The task
Check every line below for the string "agent", and copy the lines that contain it.

Dataset content
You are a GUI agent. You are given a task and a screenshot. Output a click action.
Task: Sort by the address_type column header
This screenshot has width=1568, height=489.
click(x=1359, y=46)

==

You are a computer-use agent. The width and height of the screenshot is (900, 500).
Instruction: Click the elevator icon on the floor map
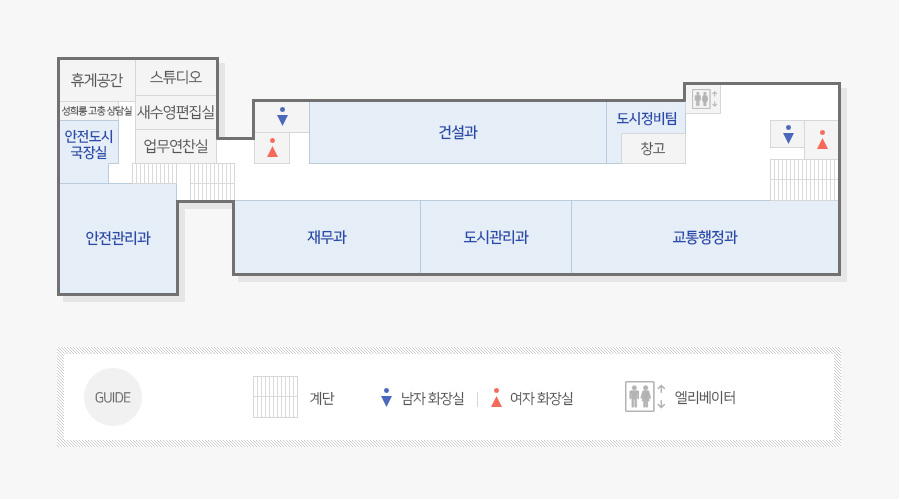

Solution below
You are a GUI agent. You are given a task and a screenshot. Output a click action.
You are a computer-use agent. The width and height of the screenshot is (900, 500).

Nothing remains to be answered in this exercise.